In the last two decades, positional cloning has been remarkably successful in the identification of genes involved in human disorders. More recently, our ability to map genetic disease loci has strikingly increased due to the availability of the entire genome sequence. Nevertheless, once a disease locus has been mapped, the identification of the mutation responsible for the phenotype still represents a very demanding task, because the mapped region may typically contain hundreds of candidates 
. Accordingly, many phenotypes mapped on the genome by linkage analysis are not yet associated to any validated disease gene (850 OMIM entries for phenotypes with unknown molecular basis had at least one associated disease locus on July 2nd
, 2007). Therefore, the definition of strategies that can pinpoint the most likely targets to be sequenced in patients is of critical importance 
. Many different strategies have been proposed to prioritize genes located in critical map intervals. Some of the methods so far developed rely on the observation that disease genes tend to share common global properties, which can be deduced directly by absolute and comparative sequence analysis 
. However, most of the available prioritization strategies are based on the widely accepted idea that genes and proteins of living organisms deploy their functions as part of sophisticated functional modules, based on a complex series of physical, metabolic and regulatory interactions 
. Although this principle has been extensively used even in the pre-genome era to identify the critical players of many different biological phenomena, the present availability of genome-scale information on gene function, protein-protein interactions and gene expression in different experimental models allows unprecedented opportunities for approaching the prioritization problem with greater efficiency.
In theory, the use of functional gene annotations would represent the most straightforward approach for candidate prioritization. However, although this strategy may be very useful in selected cases 
, at the present stage it has clear limitations, either because it overlooks non-annotated genes 
or because it is not evident how the annotated functions of the candidates relate to the disease phenotype. Therefore, computational methods less biased toward already consolidated knowledge, may have strong advantages 
In particular, protein-protein interaction maps and gene coexpression data from microarray experiments represent extremely rich sources of potentially relevant information.
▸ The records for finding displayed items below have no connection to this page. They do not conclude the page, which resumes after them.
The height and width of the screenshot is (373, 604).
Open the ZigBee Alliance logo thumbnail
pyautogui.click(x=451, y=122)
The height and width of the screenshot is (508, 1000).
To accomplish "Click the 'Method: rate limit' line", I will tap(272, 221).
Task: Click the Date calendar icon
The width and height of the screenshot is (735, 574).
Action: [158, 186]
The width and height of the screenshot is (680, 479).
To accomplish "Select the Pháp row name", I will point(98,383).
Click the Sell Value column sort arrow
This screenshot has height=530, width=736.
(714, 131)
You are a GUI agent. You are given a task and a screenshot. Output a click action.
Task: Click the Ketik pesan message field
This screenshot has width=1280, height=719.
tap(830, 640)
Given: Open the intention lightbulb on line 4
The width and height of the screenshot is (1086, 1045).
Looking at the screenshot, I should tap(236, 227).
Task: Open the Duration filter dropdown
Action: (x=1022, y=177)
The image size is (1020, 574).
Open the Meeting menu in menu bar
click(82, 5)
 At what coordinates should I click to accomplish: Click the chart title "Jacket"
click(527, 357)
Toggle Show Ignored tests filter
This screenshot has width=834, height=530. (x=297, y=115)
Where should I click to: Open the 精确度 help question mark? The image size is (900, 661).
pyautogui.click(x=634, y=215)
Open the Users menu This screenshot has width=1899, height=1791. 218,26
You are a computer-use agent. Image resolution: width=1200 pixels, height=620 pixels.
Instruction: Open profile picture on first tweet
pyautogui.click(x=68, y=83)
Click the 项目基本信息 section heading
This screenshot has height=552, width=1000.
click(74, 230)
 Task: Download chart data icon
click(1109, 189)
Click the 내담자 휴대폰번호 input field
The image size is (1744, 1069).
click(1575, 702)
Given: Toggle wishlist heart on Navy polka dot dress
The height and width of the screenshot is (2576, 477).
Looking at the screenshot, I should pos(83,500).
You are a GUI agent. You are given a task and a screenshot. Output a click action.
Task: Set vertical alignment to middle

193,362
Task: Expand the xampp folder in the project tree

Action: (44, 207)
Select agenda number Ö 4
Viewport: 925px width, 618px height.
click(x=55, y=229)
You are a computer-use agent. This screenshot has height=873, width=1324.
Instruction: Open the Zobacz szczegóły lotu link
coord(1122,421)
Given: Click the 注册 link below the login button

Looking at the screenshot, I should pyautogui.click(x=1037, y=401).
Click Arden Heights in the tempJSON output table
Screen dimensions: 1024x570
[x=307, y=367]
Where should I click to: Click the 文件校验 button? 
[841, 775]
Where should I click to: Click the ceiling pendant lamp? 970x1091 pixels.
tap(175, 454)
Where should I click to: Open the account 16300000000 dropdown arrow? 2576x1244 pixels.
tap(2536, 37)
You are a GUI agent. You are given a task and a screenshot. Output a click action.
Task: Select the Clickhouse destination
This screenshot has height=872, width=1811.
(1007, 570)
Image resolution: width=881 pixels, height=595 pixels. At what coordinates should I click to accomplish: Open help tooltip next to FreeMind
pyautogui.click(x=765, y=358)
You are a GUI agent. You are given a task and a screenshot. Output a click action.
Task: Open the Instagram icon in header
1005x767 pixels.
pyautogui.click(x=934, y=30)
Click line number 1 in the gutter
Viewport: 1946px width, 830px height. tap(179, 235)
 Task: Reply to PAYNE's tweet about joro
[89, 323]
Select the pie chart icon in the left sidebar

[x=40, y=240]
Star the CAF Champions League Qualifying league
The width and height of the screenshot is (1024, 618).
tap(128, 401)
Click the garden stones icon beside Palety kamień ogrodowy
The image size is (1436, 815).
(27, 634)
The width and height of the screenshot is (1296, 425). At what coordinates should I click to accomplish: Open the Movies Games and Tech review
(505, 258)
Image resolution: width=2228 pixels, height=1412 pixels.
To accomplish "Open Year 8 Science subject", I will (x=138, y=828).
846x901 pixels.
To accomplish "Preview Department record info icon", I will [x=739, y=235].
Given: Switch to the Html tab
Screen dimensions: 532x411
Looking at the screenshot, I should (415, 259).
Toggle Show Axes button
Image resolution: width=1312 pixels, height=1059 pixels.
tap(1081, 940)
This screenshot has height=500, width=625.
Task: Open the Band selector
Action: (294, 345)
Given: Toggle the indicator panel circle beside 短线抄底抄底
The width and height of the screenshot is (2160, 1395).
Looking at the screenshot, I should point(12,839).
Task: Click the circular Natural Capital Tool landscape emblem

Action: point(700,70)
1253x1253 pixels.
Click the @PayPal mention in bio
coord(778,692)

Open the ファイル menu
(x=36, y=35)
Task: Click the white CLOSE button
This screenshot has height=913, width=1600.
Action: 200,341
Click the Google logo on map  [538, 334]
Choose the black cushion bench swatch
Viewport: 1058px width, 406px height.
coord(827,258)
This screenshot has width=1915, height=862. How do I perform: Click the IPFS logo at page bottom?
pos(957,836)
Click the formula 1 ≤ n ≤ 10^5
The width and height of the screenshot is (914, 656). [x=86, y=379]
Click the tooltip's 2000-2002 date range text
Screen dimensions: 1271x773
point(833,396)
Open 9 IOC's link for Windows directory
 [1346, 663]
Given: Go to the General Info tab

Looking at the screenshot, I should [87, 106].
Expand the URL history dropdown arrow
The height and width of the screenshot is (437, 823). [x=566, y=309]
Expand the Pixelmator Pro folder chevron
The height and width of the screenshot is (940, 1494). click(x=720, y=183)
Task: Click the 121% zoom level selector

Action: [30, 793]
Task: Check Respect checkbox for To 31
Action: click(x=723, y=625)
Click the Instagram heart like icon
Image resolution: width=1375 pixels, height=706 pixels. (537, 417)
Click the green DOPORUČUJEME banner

Recently, the direct integration of a very heterogeneous human interactome with a text mining-based map of phenotype similarity has allowed the prediction of high confidence candidates within large disease-associated loci 
Although this approach is highly efficient, it is clearly not exhaustive because very close functional relationships between genes and proteins are possible in the absence of direct molecular binding. In addition, the protein-protein interaction space is currently under-sampled and many genuine biological interactions have not yet been identified in experiments. Conversely, high-throughput experiments are known to result in a large fraction of false positives. The consistently low overlap of protein-protein interactions between large-scale experiments, even when the same proteins are considered, is testament to these problems 
. Finally, many of the known protein-protein interactions have been ascertained through low-throughput experiments and are thus strongly biased towards better-studied proteins 
Since genes involved in the same functions tend to show very similar expression profiles, coexpression analysis could be a very powerful approach for inferring functional relationships, which may correlate with similar disease phenotypes. Accordingly, global analyses have shown that genes highly coexpressed across microarray experiments display very similar functional annotation 
. However, with notable exceptions 
, so far the coexpression criterion has not been employed very successfully for the prediction of genetic disease candidates and has been used to this purpose only in combination with other independent evidence 
The noisy nature of high-throughput gene expression datasets may represent one of the possible explanations for this shortcoming. Moreover, even when the coexpression of two genes is reproducibly observed under a high number of experimental conditions, this does not necessarily imply that the genes are functionally related. For instance, extensive meta analysis of microarray data across different species has revealed that neighboring genes are more likely to be coexpressed than genes encoded in distant genomic regions, even if they are not functionally related in any obvious manner 
Phylogenetic conservation has been previously proposed as a very strong criterion to identify functionally relevant coexpression links among genes 
. Indeed, significant coexpression of two or more orthologous genes is very likely due to selective advantage, strongly suggesting a functional relation. Therefore, conserved coexpression could be a much stronger criterion than single species coexpression to relate genes involved in similar disease phenotypes.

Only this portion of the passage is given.